> **WORK INSTRUCTION**
Set down word for word the lines that begin the entries and run through the line containing "Given: Select the". Give nothing further.

> **EXERCISE INPUTS**
'''

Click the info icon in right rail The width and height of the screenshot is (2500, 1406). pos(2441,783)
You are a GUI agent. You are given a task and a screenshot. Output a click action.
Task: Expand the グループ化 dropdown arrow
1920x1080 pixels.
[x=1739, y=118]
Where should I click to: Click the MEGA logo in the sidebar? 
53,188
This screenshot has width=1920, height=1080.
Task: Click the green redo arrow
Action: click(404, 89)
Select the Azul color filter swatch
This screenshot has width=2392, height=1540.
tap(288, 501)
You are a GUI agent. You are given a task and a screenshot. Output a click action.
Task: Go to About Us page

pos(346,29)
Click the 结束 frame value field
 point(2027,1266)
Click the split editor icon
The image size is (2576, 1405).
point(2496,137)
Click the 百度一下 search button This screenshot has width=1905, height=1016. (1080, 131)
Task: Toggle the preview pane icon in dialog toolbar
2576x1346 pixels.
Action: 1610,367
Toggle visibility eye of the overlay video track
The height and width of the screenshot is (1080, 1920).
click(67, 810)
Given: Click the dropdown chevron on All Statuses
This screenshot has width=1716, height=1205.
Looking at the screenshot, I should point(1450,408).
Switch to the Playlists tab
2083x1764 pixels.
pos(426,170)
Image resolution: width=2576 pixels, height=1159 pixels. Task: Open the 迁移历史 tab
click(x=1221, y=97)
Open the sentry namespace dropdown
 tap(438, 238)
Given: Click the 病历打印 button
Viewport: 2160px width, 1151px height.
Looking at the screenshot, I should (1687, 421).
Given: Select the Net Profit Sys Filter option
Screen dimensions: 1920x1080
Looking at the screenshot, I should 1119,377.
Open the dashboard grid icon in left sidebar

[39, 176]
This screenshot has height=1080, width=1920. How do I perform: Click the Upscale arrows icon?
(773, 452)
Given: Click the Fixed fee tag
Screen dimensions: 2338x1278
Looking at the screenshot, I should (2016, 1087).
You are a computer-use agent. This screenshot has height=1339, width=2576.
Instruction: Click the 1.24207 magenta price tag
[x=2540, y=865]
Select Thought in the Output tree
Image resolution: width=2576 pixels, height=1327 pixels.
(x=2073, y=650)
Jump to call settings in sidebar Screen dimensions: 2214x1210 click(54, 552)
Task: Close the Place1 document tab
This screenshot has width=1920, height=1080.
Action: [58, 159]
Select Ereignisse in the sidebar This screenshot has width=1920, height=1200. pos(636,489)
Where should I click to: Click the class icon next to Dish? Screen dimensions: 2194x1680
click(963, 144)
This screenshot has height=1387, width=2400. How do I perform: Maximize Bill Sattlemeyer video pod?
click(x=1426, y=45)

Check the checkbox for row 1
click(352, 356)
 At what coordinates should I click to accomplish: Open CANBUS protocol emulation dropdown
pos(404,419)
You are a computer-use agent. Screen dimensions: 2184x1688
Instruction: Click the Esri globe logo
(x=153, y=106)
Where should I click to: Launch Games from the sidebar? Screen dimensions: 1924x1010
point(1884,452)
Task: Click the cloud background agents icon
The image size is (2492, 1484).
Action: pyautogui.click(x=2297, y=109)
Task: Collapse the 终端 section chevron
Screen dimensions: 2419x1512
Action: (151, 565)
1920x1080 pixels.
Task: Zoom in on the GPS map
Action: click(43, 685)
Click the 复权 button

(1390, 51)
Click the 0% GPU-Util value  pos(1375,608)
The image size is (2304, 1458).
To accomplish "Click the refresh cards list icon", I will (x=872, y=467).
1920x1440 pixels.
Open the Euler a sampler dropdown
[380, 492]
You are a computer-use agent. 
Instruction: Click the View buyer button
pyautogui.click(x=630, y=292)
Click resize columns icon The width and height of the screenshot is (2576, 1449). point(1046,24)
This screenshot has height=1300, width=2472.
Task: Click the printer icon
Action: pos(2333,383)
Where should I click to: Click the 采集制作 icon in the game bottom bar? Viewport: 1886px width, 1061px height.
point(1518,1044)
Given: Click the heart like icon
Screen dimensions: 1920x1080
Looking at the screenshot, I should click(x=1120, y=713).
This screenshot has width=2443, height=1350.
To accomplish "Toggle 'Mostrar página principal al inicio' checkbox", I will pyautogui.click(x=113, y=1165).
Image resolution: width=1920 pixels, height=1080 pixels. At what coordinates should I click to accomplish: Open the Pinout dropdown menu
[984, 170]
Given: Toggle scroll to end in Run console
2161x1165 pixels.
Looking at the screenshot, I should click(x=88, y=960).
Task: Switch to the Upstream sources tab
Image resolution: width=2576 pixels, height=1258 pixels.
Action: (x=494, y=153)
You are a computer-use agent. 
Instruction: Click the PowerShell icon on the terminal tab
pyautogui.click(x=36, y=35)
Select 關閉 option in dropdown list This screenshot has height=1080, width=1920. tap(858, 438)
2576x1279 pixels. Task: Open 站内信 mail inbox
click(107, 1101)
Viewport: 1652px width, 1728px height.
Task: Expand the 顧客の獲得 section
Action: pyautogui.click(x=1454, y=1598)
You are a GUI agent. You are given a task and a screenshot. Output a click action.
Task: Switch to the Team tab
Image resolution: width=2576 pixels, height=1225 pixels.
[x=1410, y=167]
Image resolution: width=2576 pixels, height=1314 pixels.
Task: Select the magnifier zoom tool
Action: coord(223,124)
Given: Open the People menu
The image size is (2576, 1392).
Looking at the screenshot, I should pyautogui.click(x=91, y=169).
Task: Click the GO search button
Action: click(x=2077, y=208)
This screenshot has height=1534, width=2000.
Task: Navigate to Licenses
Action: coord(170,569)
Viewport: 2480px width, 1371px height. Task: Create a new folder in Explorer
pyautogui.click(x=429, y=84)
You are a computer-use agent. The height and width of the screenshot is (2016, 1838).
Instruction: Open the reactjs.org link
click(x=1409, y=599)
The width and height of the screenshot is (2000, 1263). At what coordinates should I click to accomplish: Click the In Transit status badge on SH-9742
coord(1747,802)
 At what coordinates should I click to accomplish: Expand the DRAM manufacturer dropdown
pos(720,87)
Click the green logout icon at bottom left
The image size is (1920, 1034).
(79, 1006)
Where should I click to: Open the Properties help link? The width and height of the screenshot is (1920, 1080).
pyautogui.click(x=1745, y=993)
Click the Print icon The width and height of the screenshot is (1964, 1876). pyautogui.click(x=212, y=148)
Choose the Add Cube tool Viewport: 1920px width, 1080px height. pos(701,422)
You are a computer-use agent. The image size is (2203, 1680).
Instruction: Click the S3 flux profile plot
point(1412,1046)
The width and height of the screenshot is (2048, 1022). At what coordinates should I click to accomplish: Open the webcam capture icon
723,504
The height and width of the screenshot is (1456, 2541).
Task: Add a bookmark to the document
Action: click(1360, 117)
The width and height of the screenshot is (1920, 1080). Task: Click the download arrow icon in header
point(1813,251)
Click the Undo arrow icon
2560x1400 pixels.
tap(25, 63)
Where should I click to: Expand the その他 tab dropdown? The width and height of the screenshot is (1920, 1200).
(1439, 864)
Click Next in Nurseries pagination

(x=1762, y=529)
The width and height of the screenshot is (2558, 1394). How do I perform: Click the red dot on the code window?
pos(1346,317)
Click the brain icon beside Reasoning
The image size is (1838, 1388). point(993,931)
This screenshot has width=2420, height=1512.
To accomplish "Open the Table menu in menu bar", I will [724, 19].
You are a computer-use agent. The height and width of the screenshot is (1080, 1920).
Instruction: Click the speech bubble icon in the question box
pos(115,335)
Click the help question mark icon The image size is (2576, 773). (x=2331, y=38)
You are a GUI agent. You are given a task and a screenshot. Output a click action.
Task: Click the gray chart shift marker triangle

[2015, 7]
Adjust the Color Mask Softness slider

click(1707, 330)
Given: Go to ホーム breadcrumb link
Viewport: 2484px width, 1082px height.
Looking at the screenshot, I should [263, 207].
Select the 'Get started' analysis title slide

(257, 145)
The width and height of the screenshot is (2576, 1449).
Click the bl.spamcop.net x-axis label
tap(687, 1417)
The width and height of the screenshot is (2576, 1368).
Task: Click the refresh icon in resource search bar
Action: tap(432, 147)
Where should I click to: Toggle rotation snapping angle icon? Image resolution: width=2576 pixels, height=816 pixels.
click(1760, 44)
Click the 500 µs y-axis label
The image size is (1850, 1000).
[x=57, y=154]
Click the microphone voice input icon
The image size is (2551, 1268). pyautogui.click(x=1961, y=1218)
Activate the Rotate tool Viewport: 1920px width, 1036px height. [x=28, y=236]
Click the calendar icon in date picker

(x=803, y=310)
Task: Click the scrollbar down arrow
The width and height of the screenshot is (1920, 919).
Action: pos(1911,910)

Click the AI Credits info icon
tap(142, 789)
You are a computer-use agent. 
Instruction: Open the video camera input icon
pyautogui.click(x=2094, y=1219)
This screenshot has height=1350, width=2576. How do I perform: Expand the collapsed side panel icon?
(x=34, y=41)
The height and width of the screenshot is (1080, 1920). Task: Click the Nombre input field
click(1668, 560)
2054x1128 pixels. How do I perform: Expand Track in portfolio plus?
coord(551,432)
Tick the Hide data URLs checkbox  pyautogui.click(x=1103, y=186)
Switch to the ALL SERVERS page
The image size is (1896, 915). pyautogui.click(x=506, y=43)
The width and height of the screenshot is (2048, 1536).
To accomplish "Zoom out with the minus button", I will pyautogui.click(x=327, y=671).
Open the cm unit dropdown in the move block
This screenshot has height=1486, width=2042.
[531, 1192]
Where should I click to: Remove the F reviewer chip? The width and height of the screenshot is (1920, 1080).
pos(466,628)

'''

> **YOUR RESPONSE**
Click the info icon in right rail The width and height of the screenshot is (2500, 1406). pos(2441,783)
You are a GUI agent. You are given a task and a screenshot. Output a click action.
Task: Expand the グループ化 dropdown arrow
1920x1080 pixels.
[x=1739, y=118]
Where should I click to: Click the MEGA logo in the sidebar? 
53,188
This screenshot has width=1920, height=1080.
Task: Click the green redo arrow
Action: click(404, 89)
Select the Azul color filter swatch
This screenshot has width=2392, height=1540.
tap(288, 501)
You are a GUI agent. You are given a task and a screenshot. Output a click action.
Task: Go to About Us page

pos(346,29)
Click the 结束 frame value field
 point(2027,1266)
Click the split editor icon
The image size is (2576, 1405).
point(2496,137)
Click the 百度一下 search button This screenshot has width=1905, height=1016. (1080, 131)
Task: Toggle the preview pane icon in dialog toolbar
2576x1346 pixels.
Action: 1610,367
Toggle visibility eye of the overlay video track
The height and width of the screenshot is (1080, 1920).
click(67, 810)
Given: Click the dropdown chevron on All Statuses
This screenshot has width=1716, height=1205.
Looking at the screenshot, I should point(1450,408).
Switch to the Playlists tab
2083x1764 pixels.
pos(426,170)
Image resolution: width=2576 pixels, height=1159 pixels. Task: Open the 迁移历史 tab
click(x=1221, y=97)
Open the sentry namespace dropdown
 tap(438, 238)
Given: Click the 病历打印 button
Viewport: 2160px width, 1151px height.
Looking at the screenshot, I should (1687, 421).
Given: Select the Net Profit Sys Filter option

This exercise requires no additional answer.